The CDC and FDA, when confronted with scarce vaccine supply, refuse to learn from their COVID-19 mistakes.
For many people, COVID-19 fears have long receded, replaced by a sense that public health bodies failed us when they were needed most. The Food and Drug Administration (FDA) and Centers for Disease Control and Prevention (CDC) initially lied about mask efficacy in order to ration them for frontline workers; were slow to approve diagnostic tests, which were frequently riddled with problems; were slow to approve vaccines, even those that had been approved by European health regulators; and, when vaccines were finally approved—after regulators had taken weekends off—let teachers and other workers skip the line ahead of elderly people to receive their vaccine doses, erroneously assuming this would get teachers to return to their shuttered classrooms.
Now, both the CDC and the FDA are repeating the same mistakes. California, Illinois, and New York have declared states of emergency over their rates of spread, while nearly 6,000 cases have been reported nationwide. For gay and bisexual men under age 50 who have never been vaccinated against smallpox (which confers decent protection against monkeypox), accessing the vaccine as quickly as possible will be the best way to minimize this outbreak's harm.
The best way to do that would be a "first doses first" approach. It's one San Francisco, Washington, D.C., and New York City have taken. It's one many people advocated for during the early COVID vaccination campaign of 2021, when vaccine supply was limited and case counts remained high. It's also one the FDA and CDC refuse to endorse.
"While the FDA understands the desire to get out as many doses as possible, the agency advises against departing from the product labeling," a spokesperson told The Washington Post. "You just need a higher level of protection than one dose will give you," said CDC Director Rochelle Walensky, failing to note that some protection is surely better than none.
About 3.2 million doses are needed to cover the most at-risk population. The U.S. currently has 1.1 million Jynneos doses (including the almost 800,000 that were languishing in a warehouse in Denmark for many weeks, unable to get in arms due to the FDA needing to inspect and authorize the Danish plant). This means 550,000 people can get fully vaccinated by year's end, unless conditions improve—amounting to one-sixth of the population that really needs it.

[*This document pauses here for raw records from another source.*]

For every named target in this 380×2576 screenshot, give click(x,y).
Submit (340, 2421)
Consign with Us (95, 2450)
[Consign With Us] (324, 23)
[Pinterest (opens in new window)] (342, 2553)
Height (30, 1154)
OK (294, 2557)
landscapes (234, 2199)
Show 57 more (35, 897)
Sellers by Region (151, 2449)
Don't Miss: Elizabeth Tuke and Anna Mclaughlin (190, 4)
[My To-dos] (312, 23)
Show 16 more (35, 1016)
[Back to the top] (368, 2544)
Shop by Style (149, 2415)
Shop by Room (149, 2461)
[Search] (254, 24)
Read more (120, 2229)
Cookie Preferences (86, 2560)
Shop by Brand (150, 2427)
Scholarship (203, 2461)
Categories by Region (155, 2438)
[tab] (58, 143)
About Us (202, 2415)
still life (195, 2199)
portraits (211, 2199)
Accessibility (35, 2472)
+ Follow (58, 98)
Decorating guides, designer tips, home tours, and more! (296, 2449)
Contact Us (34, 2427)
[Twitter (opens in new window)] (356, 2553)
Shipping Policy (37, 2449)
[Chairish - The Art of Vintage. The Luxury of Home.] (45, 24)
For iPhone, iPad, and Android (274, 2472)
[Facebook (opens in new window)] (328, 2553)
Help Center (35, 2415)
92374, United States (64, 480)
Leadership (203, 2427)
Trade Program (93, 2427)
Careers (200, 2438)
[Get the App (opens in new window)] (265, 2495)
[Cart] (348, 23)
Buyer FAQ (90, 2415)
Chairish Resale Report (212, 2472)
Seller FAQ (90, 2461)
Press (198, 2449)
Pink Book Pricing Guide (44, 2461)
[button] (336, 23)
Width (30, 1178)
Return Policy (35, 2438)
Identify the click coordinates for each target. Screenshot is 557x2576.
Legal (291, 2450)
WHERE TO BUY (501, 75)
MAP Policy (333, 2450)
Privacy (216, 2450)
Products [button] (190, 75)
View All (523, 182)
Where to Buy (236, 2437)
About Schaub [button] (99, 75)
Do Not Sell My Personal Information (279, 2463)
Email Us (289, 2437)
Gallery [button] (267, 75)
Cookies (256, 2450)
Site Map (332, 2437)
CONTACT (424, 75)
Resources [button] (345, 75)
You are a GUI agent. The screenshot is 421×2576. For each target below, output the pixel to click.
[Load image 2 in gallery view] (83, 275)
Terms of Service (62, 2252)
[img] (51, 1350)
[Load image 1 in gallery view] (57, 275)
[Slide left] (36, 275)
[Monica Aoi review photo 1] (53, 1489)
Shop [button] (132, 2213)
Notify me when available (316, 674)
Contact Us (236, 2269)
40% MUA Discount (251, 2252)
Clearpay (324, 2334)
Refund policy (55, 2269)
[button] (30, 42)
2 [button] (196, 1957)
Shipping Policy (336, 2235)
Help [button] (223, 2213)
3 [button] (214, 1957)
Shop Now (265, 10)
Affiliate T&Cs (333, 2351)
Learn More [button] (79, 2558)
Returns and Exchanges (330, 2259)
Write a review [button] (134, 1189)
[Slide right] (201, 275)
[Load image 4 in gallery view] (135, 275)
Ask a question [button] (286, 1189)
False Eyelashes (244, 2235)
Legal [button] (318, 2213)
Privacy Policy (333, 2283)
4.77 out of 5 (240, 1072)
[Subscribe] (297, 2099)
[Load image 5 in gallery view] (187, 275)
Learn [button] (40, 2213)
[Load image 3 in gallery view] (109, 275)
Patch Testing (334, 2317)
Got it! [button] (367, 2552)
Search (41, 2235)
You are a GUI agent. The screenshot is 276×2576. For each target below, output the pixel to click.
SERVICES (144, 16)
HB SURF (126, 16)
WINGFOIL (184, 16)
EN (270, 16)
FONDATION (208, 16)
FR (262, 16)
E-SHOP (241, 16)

"The bad news is that we are making all the same mistakes we made with Covid," Alex Tabarrok, the George Mason University economist and Marginal Revolution blogger, tells Reason. "The good news is that we are correcting our errors more quickly. The yet to be determined news is whether we are correcting our errors fast enough."
"When I suggested first doses first for Covid it was controversial, I got a lot of pushback and although Britain and Canada switched, the US never did," says Tabarrok. "Now public health organizations around the country are routinely ignoring CDC advice and implementing first doses first for Monkeypox on their own."
Dose rationing and partial dosing are strategies public health agencies ought to implement in times of shortage. One Lancet study has estimated that the administration of COVID-19 vaccines in their first year likely saved some 1.9 million lives in the United States. Vaccinating health care workers and elderly people in residential care facilities was the immediate December 2020 priority in many states, with the Trump administration urging vaccination of all elderly people in mid-January 2021. By late February 2021, most states had gotten the memo, but some nine states had yet to expand eligibility to those 65 and older. How many lives could vaccination have saved in those early days if it had been more swiftly deployed, prioritizing people more simply in order of oldest to youngest, and letting more time between the first and second doses elapse to get as many shots in arms as possible?
"Faced with the challenge of COVID-19, the FDA screwed up on nearly every level," wrote Katherine Mangu-Ward in Reason's May 2021 issue. "When the agency did do something right, it was almost always by making exceptions to its normal policies and procedures."
The CDC and FDA's inability to be nimble and creative with this vaccination campaign provides more fodder for libertarians' long-held thesis that the agencies doing their jobs well is more frequently the exception than the rule. Monkeypox public health messaging has so far been subpar. By fearing stigmatizing men who have sex with men—the group primarily affected by monkeypox, which is mostly sexually transmitted in the current epidemic—public health authorities have failed to emphasize who is most likely to be infected, via which behaviors.
It's good that health authorities held back on shutting down orgies and events—COVID taught us that state-mandated shutdowns frequently fail to alter people's behavior, particularly the least risk-averse types—but many have pointed out that our bureaucrats showed no similar restraint when supporting stay-at-home orders that prevented people from going to church and attending loved ones' funerals. The hypocrisy squanders trust further. Disease control may be best accomplished by simply giving people up-to-date, accurate information, and ensuring they have speedy access to the vaccines that can protect them.
In some ways, health authorities are tackling monkeypox more deftly than they did COVID. But they still refuse to learn from their recent failures, replicating many of the same mistakes.